Kim Na Young, Chun Duk-Hee, Kim So Yeon, Kim Nam Kyu, Baik Seung Hyuk, Hong Jung Hwa, Kim Kyung Sub, Shin Cheung-Soo
Department of Anesthesiology and Pain Medicine, Anesthesia and Pain Research Institute, Severance Hospital, Yonsei University College of Medicine, 50-1 Yonsei-ro, Seodaemun-gu, Seoul 03722, Korea.
Department of Anesthesiology and Pain Medicine, CHA Bundang Medical Center, CHA University school of Medicine, 59 Yatap-ro, Seongnam, Gyeonggi-do 13496, Korea.
J Clin Med. 2019 Apr 29;8(5):589. doi: 10.3390/jcm8050589.
The neutrophil to lymphocyte ratio (NLR), platelet to lymphocyte ratio (PLR), and mean platelet volume (MPV) have been reported to be associated with the prognosis of various types of tumors. This study evaluated the prognostic value and clinical use of inflammatory markers for predicting 1-year survival in patients undergoing cytoreductive surgery (CRS) with hyperthermic intraperitoneal chemotherapy (HIPEC). This retrospective study included 160 patients who underwent CRS with HIPEC between July 2014 and April 2017. Data on NLR, PLR, and MPV were collected preoperatively and on postoperative days (POD) 1, 2, 3, 4, and 5. In a multivariate analysis using a cox proportional hazard regression model, higher values of preoperative NLR and MPV, PLR, and MPV on POD 2, 3, and 5 were associated with reduced 1-year survival after CRS with HIPEC. Patients with increased MPV showed lower rates of 1-year survival following CRS with HIPEC. In addition, elevated preoperative NLR and postoperative PLR were correlated with poor survival. These markers are able to stratify patients by risk profile, which may ultimately improve perioperative management and be helpful in improving outcomes following CRS with HIPEC.

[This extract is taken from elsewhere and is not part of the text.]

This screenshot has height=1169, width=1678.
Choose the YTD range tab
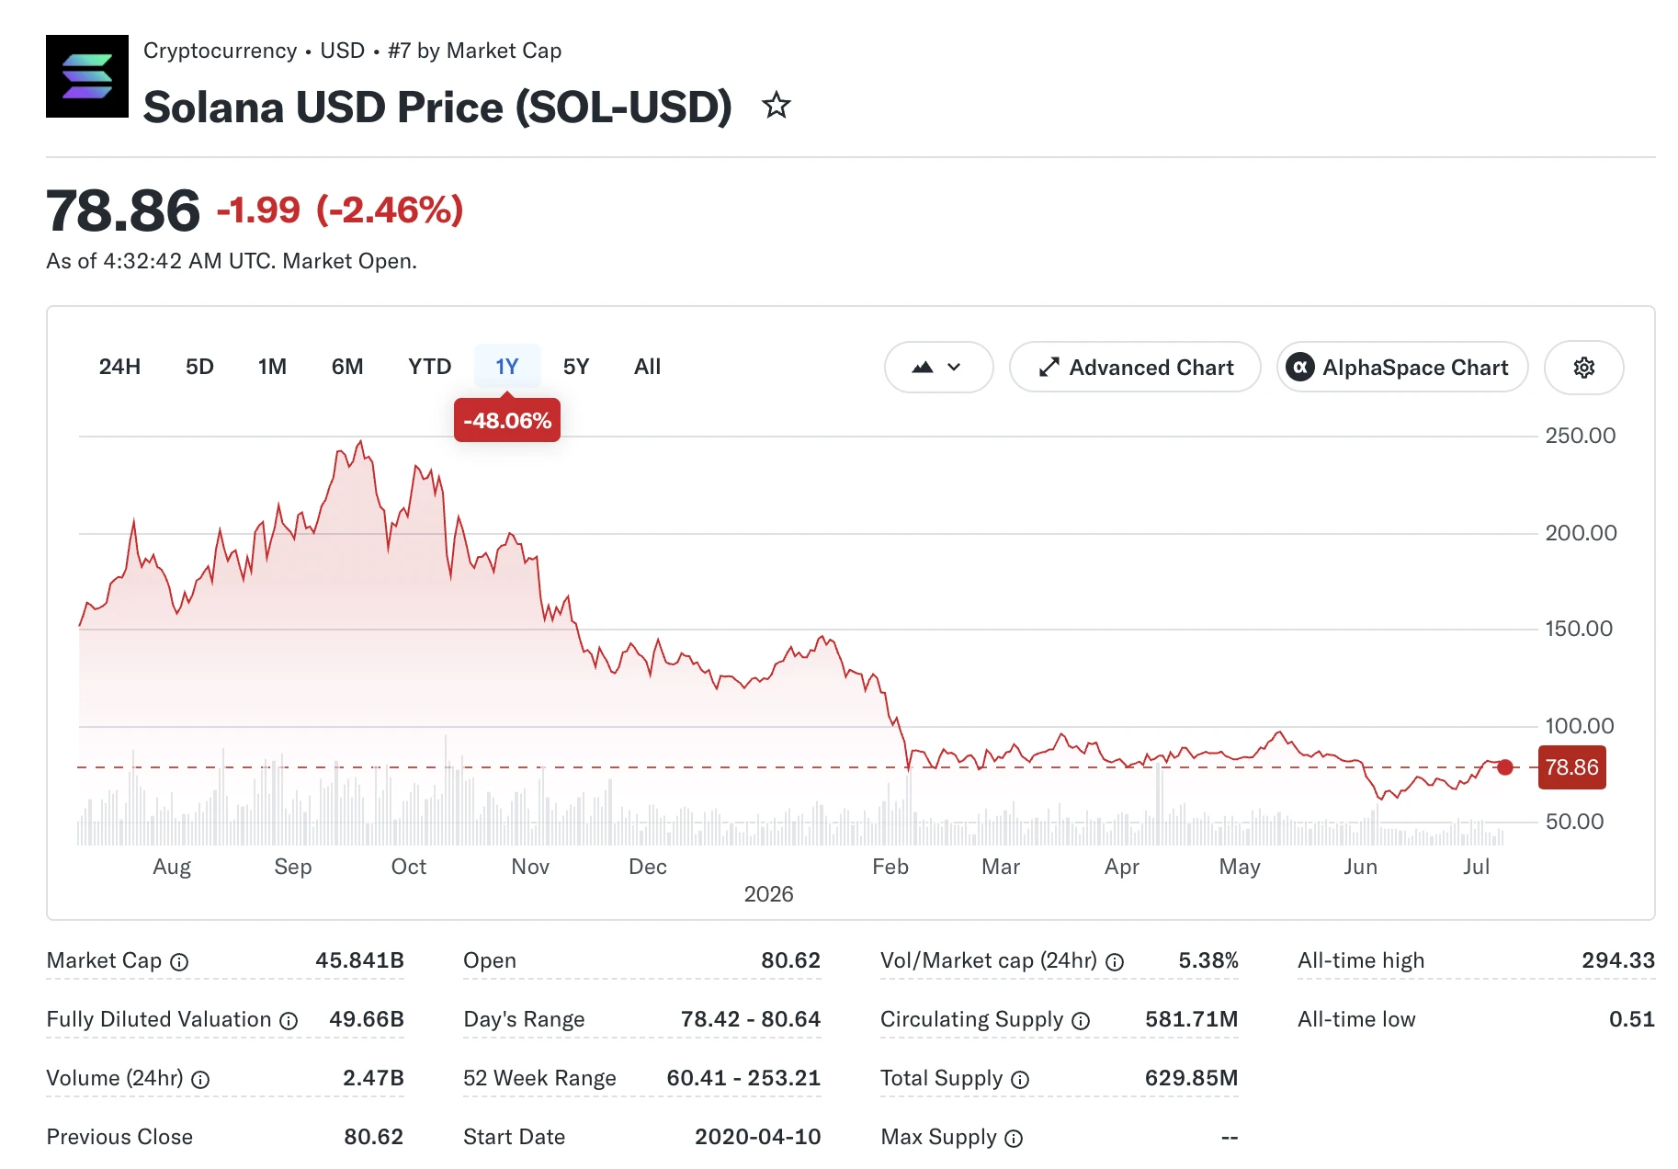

据报道,中性粒细胞与淋巴细胞比值(NLR)、血小板与淋巴细胞比值(PLR)及平均血小板体积(MPV)与多种类型肿瘤的预后相关。本研究评估了炎症标志物对接受减瘤手术(CRS)联合热灌注腹腔化疗(HIPEC)患者1年生存率预测的预后价值及临床应用。这项回顾性研究纳入了2014年7月至2017年4月期间160例行CRS联合HIPEC的患者。收集术前及术后第1、2、3、4和5天的NLR、PLR和MPV数据。在使用Cox比例风险回归模型的多因素分析中,术前较高的NLR、术前及术后第2、3和5天较高的PLR及MPV与CRS联合HIPEC术后1年生存率降低相关。MPV升高的患者CRS联合HIPEC术后1年生存率较低。此外,术前NLR升高及术后PLR升高与生存不良相关。这些标志物能够根据风险特征对患者进行分层,这最终可能改善围手术期管理,并有助于改善CRS联合HIPEC后的预后。